▸ **Aufgabe**: Setze das Interview über den Birkenhof im Anschluss an seinen letzten Satz fort.

___ Text ___

1986 ist Kurt Gäch plötzlich mit 63 Jahren am Herzinfarkt verstorben. Da haben einige von uns beschlossen zu bleiben und den Hof weiterzuführen. So waren meine Frau, die ich hier kennengelernt hatte, ich sowie einige weitere KollegInnen die ersten, die blieben und Familien gründeten.

Welche Behinderungen haben Ihre BewohnerInnen?

Geistige Mehrfach-Behinderungen von autistischen Verhaltensweisen bis zum Down-Syndrom. Einige haben Doppeldiagnosen mit einer kleinen psychischen Komponente. Menschen mit ernsten psychischen Krankheiten wie etwa Schizophrenie dürfen wir allerdings nicht aufnehmen. Dafür bedarf es speziellen psychiatrischen Fachpersonals, das wir hier nicht haben.

Welche Arbeiten bieten Sie den BewohnerInnen an?

Das ist einmal die Holzwerkstatt, in der wir Spielzeug herstellen und weltweit verkaufen. Außerdem gibt es den Brennholz- und Geländebereich mit Waldarbeit und der Pflege unseres rund acht Hektar großen Außengeländes. Das Kamin- und Anzündholz verkaufen wir in die Umgebung. Da fahren die BewohnerInnen gern mit, wenn – in Nicht-Corona-Zeiten – mit Sprinter und Anhänger die Kunden beliefert werden und es dort vielleicht noch Kaffee und Kuchen gibt. Der dritte Bereich ist die Textilwerkstatt, wo die ruhigeren VertreterInnen Handtücher und Ähnliches weben. Der vierte Bereich ist die Hauswirtschaft mit der großen Gemeinschaftsküche.

Ralph Frieling

Jg. 1961, Heilerziehungspfleger, lebt und arbeitet seit 1980 auf dem Birkenhof, den er seit 1995 leitet.

Warum findet ausgerechnet das Birkenhof-Spielzeug internationale Kunden?

In der Tat haben wir auch internationale Großkunden in Australien, Großbritannien, den Niederlanden und den USA. Und was daran besonders ist? Ich würde es nicht speziell anthro­posophisch nennen, obwohl die Ursprungsidee war, Spielzeug für Waldorf-Kindergärten herzustellen. Das lag daran, dass unser Werkstattleiter aus diesem Bereich kommt. Er wollte Spielzeug herstellen, das einen natürlichen Ursprung hat.

Hat es funktioniert?

___ Bereitgestelltes Material ___

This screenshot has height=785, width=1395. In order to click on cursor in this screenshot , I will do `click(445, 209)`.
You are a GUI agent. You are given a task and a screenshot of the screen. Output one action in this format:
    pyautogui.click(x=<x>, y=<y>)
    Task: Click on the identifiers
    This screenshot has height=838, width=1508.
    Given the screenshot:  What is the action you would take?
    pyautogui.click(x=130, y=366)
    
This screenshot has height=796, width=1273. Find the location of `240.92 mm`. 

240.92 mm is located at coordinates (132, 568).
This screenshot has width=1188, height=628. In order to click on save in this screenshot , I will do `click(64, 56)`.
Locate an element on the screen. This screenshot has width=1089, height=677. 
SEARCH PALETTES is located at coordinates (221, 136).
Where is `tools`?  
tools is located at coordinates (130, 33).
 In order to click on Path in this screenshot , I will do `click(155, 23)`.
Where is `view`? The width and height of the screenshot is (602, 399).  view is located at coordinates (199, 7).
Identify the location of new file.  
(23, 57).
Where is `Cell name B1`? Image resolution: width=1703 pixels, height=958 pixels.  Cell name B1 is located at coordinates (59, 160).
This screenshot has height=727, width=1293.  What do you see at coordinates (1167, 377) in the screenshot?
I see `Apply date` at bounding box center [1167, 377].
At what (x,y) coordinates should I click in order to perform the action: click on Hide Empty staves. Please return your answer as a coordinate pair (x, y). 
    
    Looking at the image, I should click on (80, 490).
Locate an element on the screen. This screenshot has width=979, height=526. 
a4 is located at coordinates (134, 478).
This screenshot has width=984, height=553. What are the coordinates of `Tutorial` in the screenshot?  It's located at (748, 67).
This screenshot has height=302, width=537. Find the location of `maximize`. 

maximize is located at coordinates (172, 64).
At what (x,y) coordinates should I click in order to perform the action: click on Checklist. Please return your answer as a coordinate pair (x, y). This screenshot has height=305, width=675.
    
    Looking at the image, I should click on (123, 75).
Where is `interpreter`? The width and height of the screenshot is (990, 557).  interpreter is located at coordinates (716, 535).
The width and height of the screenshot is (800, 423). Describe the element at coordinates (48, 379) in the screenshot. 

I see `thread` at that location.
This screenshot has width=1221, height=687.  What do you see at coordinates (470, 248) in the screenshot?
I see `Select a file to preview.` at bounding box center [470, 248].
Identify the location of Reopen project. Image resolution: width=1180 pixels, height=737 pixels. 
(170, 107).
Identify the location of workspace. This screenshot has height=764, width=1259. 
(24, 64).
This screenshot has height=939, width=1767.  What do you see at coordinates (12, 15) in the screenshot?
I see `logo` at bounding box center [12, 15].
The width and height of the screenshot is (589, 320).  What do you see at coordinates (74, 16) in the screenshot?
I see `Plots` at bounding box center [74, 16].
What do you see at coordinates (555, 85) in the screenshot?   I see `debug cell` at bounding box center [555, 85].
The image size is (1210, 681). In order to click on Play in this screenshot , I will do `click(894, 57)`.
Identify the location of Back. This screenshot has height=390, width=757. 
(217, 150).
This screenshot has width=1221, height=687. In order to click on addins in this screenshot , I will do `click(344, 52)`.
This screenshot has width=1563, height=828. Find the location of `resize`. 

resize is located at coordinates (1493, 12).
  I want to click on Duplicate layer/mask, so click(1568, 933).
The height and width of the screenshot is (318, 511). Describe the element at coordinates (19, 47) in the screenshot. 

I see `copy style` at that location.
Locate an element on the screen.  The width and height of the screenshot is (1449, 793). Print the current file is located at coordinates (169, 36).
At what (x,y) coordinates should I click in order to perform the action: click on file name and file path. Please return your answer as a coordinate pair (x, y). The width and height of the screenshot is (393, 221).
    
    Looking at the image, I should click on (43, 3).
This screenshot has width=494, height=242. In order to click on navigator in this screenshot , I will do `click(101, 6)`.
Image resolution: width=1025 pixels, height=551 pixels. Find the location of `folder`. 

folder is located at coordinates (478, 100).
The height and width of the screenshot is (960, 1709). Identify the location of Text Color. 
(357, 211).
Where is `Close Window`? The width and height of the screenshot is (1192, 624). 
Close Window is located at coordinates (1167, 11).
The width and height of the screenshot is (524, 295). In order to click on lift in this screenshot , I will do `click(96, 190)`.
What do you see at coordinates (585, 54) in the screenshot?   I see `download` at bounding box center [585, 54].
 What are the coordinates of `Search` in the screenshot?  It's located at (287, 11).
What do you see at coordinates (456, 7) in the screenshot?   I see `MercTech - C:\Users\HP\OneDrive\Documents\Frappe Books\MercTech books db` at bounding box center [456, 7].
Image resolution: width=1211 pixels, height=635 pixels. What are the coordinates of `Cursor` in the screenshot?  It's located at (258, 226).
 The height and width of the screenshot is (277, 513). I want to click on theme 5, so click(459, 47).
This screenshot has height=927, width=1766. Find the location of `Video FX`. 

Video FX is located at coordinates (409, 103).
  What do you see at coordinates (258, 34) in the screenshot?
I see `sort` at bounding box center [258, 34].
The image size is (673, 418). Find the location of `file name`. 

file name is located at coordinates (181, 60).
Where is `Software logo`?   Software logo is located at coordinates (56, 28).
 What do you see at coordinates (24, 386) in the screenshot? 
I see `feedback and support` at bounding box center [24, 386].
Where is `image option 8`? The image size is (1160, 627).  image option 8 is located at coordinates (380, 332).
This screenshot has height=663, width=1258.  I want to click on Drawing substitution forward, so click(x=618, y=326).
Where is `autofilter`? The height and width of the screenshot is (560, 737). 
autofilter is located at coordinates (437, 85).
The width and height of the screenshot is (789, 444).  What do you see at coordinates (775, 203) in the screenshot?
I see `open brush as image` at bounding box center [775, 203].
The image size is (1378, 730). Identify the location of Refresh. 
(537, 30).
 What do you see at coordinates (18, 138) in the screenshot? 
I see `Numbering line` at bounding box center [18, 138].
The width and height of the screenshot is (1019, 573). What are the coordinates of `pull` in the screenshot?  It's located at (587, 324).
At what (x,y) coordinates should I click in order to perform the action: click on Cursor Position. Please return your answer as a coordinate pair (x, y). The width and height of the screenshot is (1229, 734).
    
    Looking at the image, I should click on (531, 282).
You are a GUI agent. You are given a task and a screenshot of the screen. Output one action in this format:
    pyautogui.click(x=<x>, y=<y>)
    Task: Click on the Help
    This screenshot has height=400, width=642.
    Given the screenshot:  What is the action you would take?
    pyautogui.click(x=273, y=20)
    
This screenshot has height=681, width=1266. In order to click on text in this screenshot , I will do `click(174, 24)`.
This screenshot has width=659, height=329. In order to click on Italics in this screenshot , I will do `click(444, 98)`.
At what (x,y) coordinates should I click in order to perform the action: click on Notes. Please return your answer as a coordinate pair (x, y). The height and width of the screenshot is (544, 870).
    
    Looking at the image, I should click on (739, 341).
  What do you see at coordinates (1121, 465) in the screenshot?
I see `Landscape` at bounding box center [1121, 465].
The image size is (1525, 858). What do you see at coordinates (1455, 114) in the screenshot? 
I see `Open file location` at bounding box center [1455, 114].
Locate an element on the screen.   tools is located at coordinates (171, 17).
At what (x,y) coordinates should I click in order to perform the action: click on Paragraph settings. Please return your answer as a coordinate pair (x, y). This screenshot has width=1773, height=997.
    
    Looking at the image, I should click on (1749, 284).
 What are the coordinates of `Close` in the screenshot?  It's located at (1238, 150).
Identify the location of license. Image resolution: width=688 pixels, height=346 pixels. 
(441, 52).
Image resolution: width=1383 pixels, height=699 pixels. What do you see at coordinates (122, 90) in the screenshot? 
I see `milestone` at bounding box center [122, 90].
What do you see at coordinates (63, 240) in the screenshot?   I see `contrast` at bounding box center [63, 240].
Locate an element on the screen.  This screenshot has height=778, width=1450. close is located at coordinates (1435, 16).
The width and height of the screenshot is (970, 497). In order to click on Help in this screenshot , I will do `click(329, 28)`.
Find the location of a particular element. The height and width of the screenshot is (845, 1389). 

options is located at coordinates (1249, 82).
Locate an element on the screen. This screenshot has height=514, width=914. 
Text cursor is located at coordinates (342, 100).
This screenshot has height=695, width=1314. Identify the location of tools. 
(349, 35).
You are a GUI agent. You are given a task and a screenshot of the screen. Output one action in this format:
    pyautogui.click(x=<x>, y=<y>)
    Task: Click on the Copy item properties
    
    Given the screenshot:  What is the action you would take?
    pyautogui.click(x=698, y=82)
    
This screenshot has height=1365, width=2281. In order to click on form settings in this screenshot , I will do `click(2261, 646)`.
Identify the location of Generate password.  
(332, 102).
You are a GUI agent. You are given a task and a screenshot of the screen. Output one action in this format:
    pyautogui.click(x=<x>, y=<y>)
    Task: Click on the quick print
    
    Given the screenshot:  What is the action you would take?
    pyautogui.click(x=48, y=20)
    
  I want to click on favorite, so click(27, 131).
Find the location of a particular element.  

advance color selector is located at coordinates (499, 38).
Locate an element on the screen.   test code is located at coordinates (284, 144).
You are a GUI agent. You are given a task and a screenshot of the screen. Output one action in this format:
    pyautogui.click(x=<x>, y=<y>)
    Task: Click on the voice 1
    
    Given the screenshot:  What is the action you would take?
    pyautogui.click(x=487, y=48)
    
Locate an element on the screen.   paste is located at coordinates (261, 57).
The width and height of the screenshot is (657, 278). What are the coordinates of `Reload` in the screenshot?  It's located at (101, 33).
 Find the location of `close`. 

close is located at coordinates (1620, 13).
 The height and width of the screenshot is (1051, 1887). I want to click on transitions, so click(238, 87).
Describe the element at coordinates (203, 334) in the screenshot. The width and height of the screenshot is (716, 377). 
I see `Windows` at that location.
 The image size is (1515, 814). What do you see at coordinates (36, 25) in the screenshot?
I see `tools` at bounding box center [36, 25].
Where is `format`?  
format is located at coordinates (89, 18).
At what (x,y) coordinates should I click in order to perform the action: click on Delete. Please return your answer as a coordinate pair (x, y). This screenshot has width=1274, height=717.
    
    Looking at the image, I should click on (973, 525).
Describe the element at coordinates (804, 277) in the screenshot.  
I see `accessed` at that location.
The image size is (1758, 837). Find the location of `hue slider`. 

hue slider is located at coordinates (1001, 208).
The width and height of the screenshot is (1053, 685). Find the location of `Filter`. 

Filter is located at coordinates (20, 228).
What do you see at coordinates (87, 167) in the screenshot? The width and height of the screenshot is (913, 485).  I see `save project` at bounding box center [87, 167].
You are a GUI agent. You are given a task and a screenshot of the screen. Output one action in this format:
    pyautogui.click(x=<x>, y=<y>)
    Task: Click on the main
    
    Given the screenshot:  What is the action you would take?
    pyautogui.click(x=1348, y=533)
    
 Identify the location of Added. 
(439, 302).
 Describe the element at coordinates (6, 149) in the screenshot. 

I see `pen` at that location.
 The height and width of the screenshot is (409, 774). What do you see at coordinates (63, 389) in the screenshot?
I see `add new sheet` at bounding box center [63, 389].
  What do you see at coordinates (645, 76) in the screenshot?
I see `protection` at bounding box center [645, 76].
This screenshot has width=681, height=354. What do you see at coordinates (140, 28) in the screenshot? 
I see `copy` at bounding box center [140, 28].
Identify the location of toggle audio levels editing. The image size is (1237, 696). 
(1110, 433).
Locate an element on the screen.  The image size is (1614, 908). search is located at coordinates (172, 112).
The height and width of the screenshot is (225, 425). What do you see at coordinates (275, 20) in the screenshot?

___

▸ **Ergebnis**:
Ja. Wir verwenden Erlenholz aus der näheren Umgebung – aus dem Wendland und vom biodynamisch orientierten Bauckhof in Amelinghausen. Außerdem verwenden wir Naturöl zur Verarbeitung. Wichtig ist aber vor allem, dass die Sinne der Kinder sensibilisiert werden, dass es schön anzufassen ist und die Fantasie anregt. Wir haben auch lokale Besonderheiten integriert und kleine Häuser geschnitzt, die den Lüneburger Giebelhäusern ähneln. Außerdem wird die geschnitzte Oberfläche zwar geschliffen, aber nicht aalglatt, sodass sie noch Bewegung hat und man die Struktur des Holzes spürt. Auch die Rinde haben wir teils dran gelassen und nur ein bisschen abgebürstet. So etwas gibt es nirgends sonst in dieser Qualität, und das ist wohl der Grund für die Nachfrage.

Ist die so hoch?

Ja. Wir könnten viel mehr verkaufen, aber dann müssten wir den ganzen Birkenhof auf Spielzeugproduktion umstellen. Das ist nicht unser Ziel. Wir wollen vielmehr, dass die 18 BewohnerInnen in der Werkstatt ihre Arbeit haben. Und sie haben einen besonders hohen Anteil an der Qualität und Einzigartigkeit der Produkte. Wir haben mal geschätzt, dass unsere BewohnerInnen mindestens 80 Prozent der Produktion leisten. Bei uns gibt es für jede und jeden einen auf die individuellen Bedürfnisse und Fähigkeiten zugeschnittenen Arbeitsplatz.

Inwiefern?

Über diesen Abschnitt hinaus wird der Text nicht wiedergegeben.